Life Threatening Causes of Syncope!!!
These highly dangerous causes of syncope include conditions and disorders that obstruct the blood flow through the heart and problems associated with the rhythms of the heart (cardiac arrhythmias). In any case, because syncope can be life threatening, it is most important to seek immediate medical attention to determine the exact cause and whether the patient is at risk of dying.
Syncope is responsible for up to 3% of emergency room visits annually and for approximately 6% of hospital admissions in the USA.
Other Common Fainting (Syncope) Causes
The common fainting spell, medically also known as vasovagal syncope, is the most frequent cause of syncope. This occurs when a person gets up and gravity causes blood to pool in the lower half of the body because the blood vessels do not constrict like they should upon standing. This causes the individuals blood pressure to quickly drop. It is frequently seen in individuals who have been diagnosed with orthostatic hypotension.
Stimulus induced or situational syncope. This occurs when a “stimulus” to certain nerves triggers an exaggerated neurological reflex (for example emotional stress, anxiety, fear, hunger, pain or even the use of drugs or alcohol).
Postural syncope happens to people when lying down, where the individual may feel perfectly well and alert but suddenly faints after standing up. This can happen due to low circulating blood volume from blood loss, or impaired circulatory reflexes when starting or changing cardiovascular medications.
Neurological syncope is a fainting episode resulting from a neurological event such as a stroke, seizure, transient ischemic attack (TIA), or less frequently from migraines.
In 30-40% of all cases the exact cause of the syncope remains unknown.
Treatment Options for Syncope:
Due to the risk that fainting can be caused by a very serious condition, all occurrences of syncope must be taken seriously and should be evaluated by a medical care practitioner as soon as possible.
Depending on the results of your evaluation and the underlying cause of syncope, the treatment goal is primarily to prevent a recurrence of the fainting event.
This can be achieved with one or more of the following:
- Taking new medications or making changes to your current medications
- Wearing compression stockings or other support hosiery to improve the return blood circulation in the legs to the heart
- Taking special precautions when switching positions (e.g. from sitting to standing)
- Making changes in one’s diet such as eating small meals more frequently; increasing fluid, salt and potassium intake and avoiding alcohol and/or caffeine
- Elevating the head of the bed (this can be accomplished by using extra pillows or placing risers under the legs of the head of the bed).
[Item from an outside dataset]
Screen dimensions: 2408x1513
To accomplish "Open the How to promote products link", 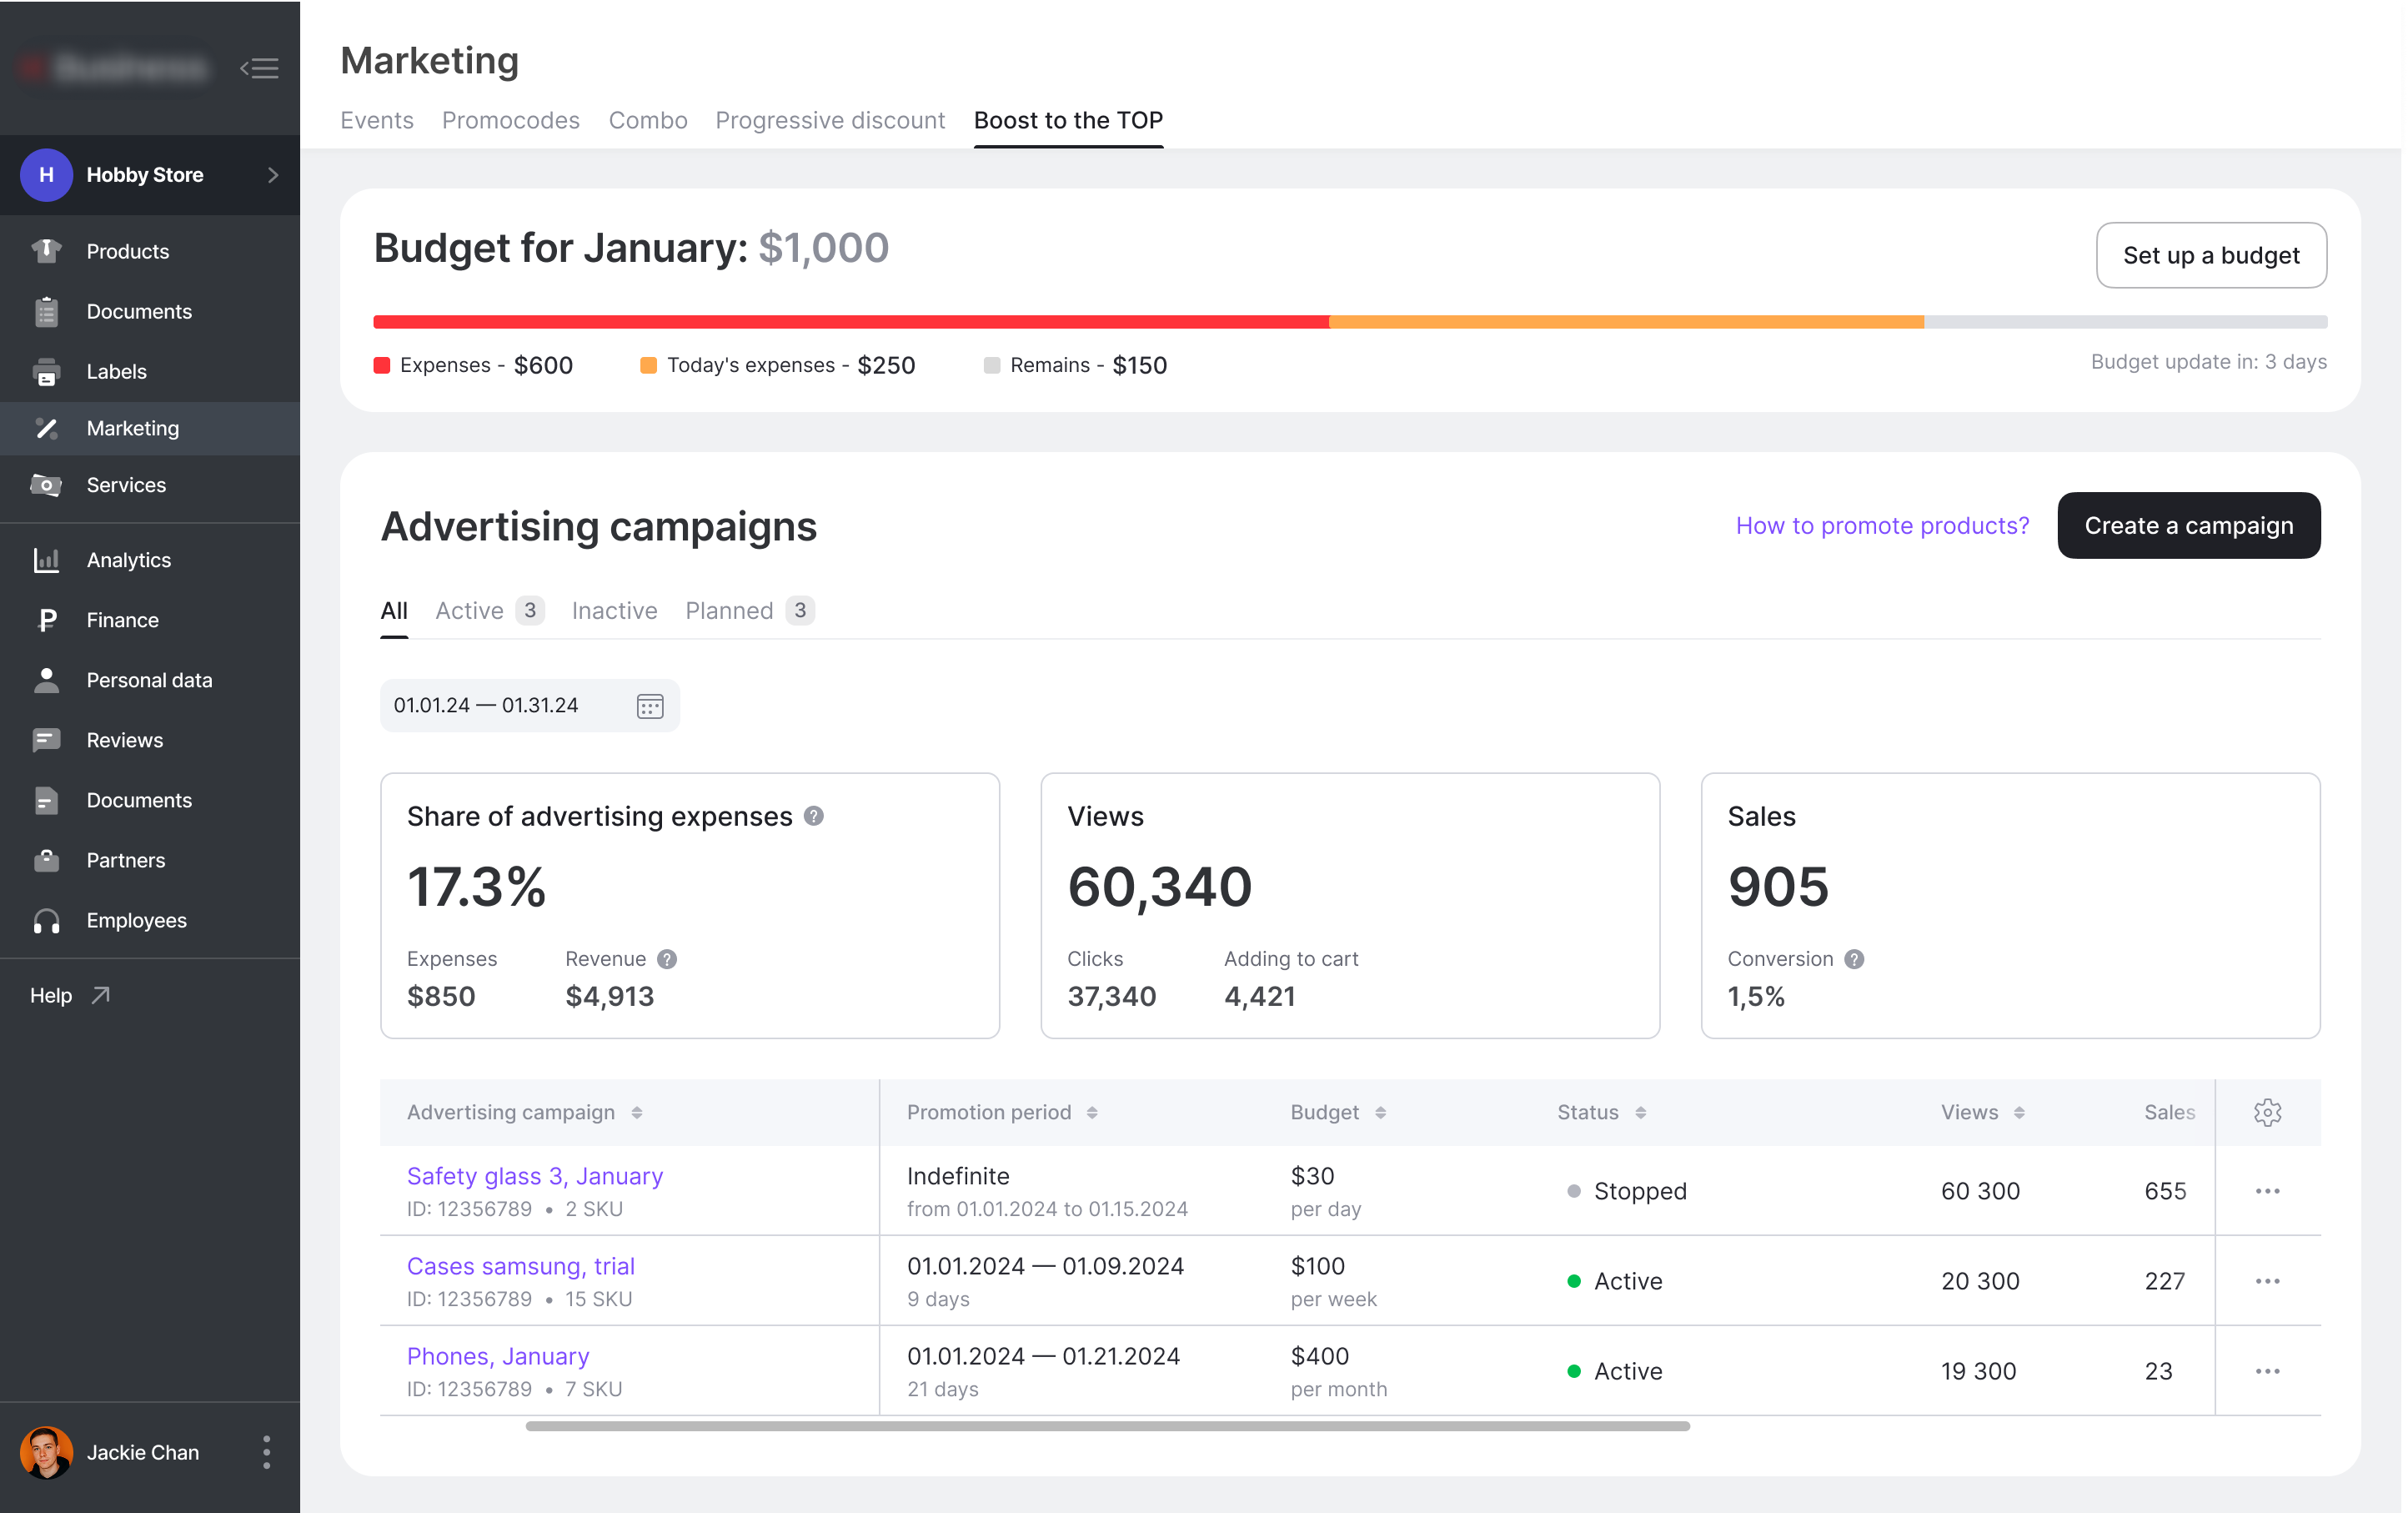I will click(x=1882, y=525).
- Avoiding the situations or “triggers” that cause a syncope episode
- Pacemaker implant to regulate the heart rate (only for specific medical conditions)
- Implant of a cardiac defibrillator (ICD). This device constantly monitors your heart rate and rhythm and corrects a fast, abnormal rhythm (for specific medical conditions)
Your health care providers will develop a treatment strategy that is tailored to your individual needs and your doctor will discuss your treatment options with you.
Some states require that patients diagnosed with syncope must notify the state driver’s license bureau. Check your state regulations to be sure.
Syncope Self-Care (until medical help arrives)
- Help the individual who has fainted to the floor (if this is possible) to decrease the risk of injury.
- Stimulate the individual energetically (yelling, vigorously tapping). Immediately call 911 if the individual does not respond.
- Check for a pulse and begin CPR, if necessary.
- After the person improves, encourage him or her to lie down until medical help arrives. Even if you believe the cause of the fainting may be harmless, have the person lie down for 15-20 minutes before attempting to get up.
- Ask about any persistent symptoms, such as chest pain, headache, back pain, abdominal pain, shortness of breath, weakness, etc. because these may indicate a life-threatening cause of the syncope.